Exercise instructions ▸
The complete listing goes into the output exactly, without its pictures.

(Data for processing Opens)

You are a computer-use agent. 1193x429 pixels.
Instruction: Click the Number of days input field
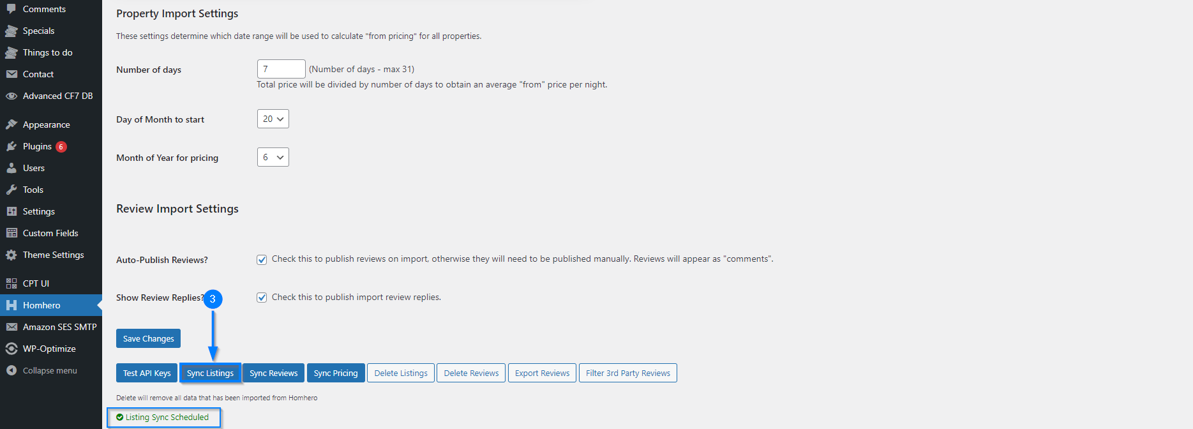click(281, 69)
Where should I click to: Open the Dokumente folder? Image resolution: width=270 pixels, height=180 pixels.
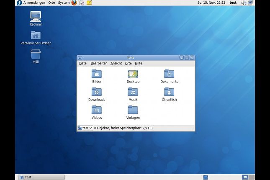point(169,75)

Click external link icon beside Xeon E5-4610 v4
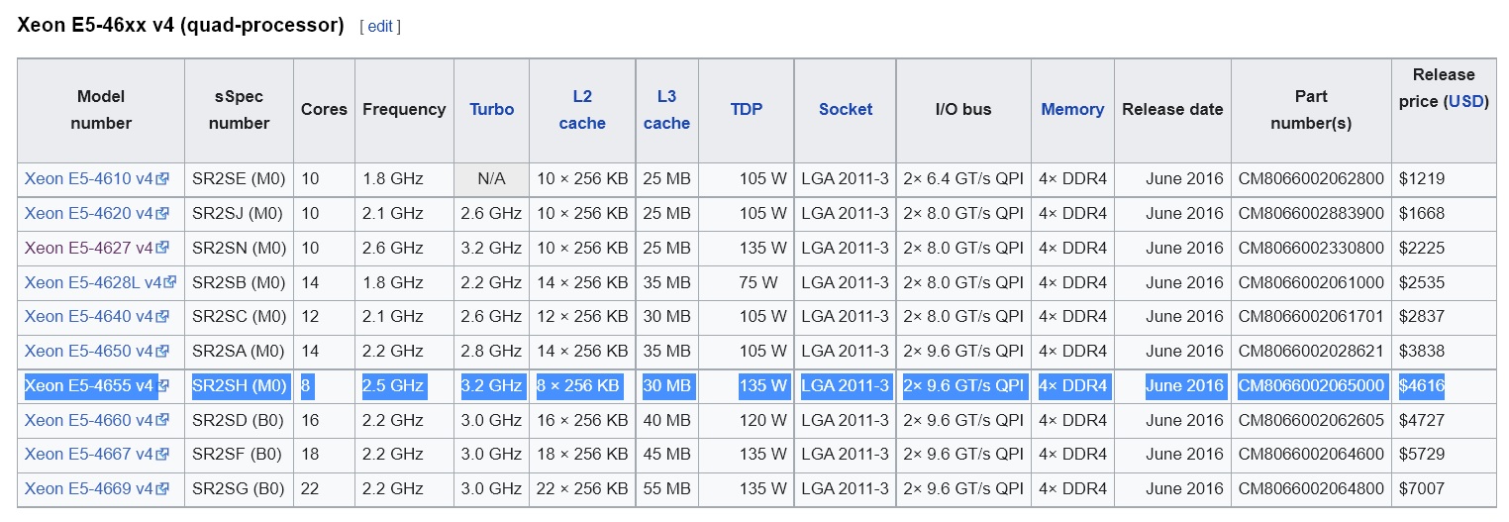click(x=162, y=179)
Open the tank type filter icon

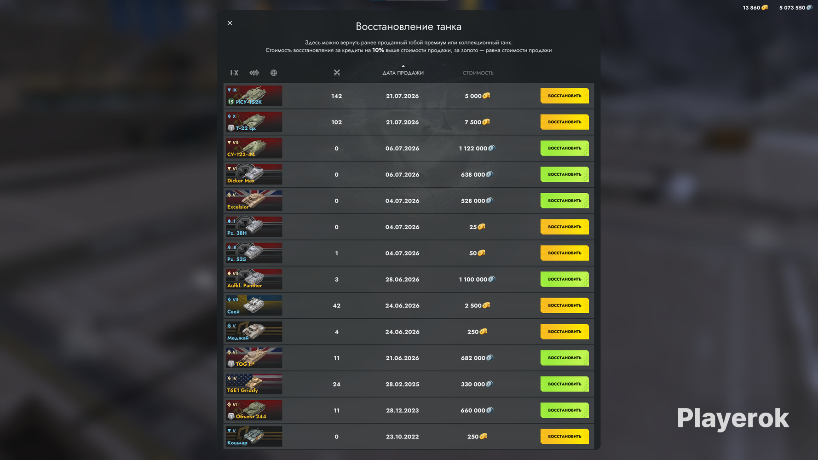tap(254, 73)
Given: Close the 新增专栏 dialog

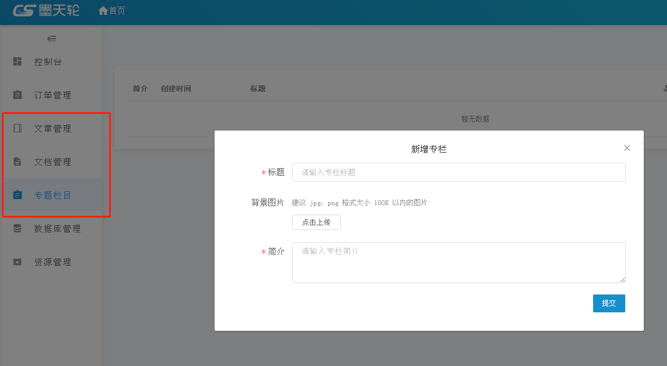Looking at the screenshot, I should tap(626, 148).
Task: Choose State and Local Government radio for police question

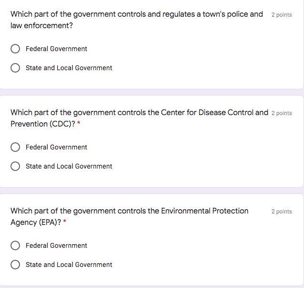Action: point(15,68)
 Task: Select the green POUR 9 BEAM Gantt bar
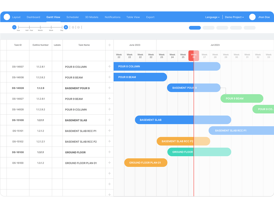click(x=242, y=98)
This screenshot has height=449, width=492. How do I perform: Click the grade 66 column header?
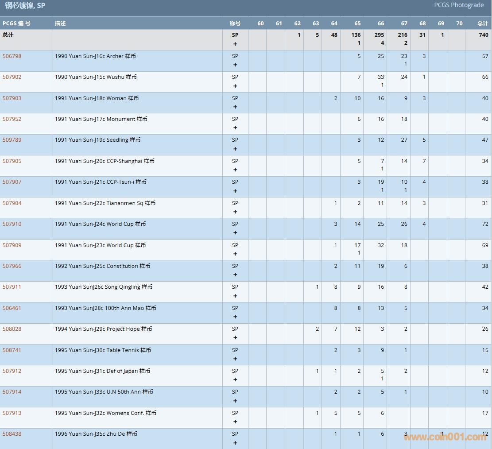381,23
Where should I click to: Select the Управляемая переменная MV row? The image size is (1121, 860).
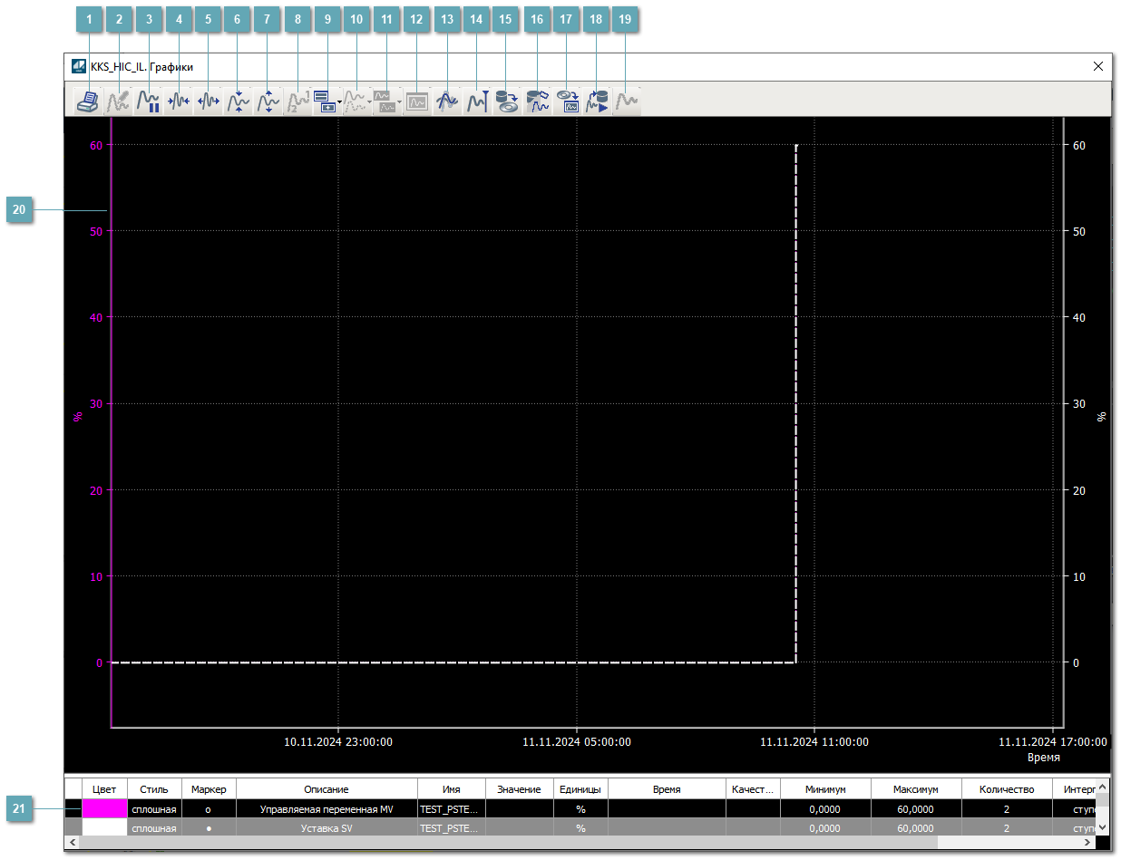point(326,808)
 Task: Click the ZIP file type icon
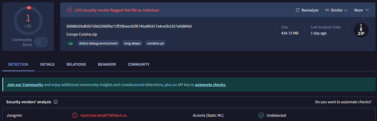click(x=361, y=30)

(Data for processing Closes)

Solution for this task ▸
You are a computer-use agent. 1193x429 pixels.
Instruction: Click the Number of days input field
click(281, 69)
Where should I click to: Open the Dokumente folder? Image resolution: width=270 pixels, height=180 pixels.
point(169,75)

Click external link icon beside Xeon E5-4610 v4
click(x=162, y=179)
Open the tank type filter icon

tap(254, 73)
Given: Close the 新增专栏 dialog

Looking at the screenshot, I should tap(626, 148).
Task: Choose State and Local Government radio for police question

Action: point(15,68)
 Task: Select the green POUR 9 BEAM Gantt bar
click(x=242, y=98)
This screenshot has height=449, width=492. How do I perform: Click the grade 66 column header?
381,23
Where should I click to: Select the Управляемая переменная MV row? The image size is (1121, 860).
point(326,808)
 Task: Click the ZIP file type icon
click(x=361, y=30)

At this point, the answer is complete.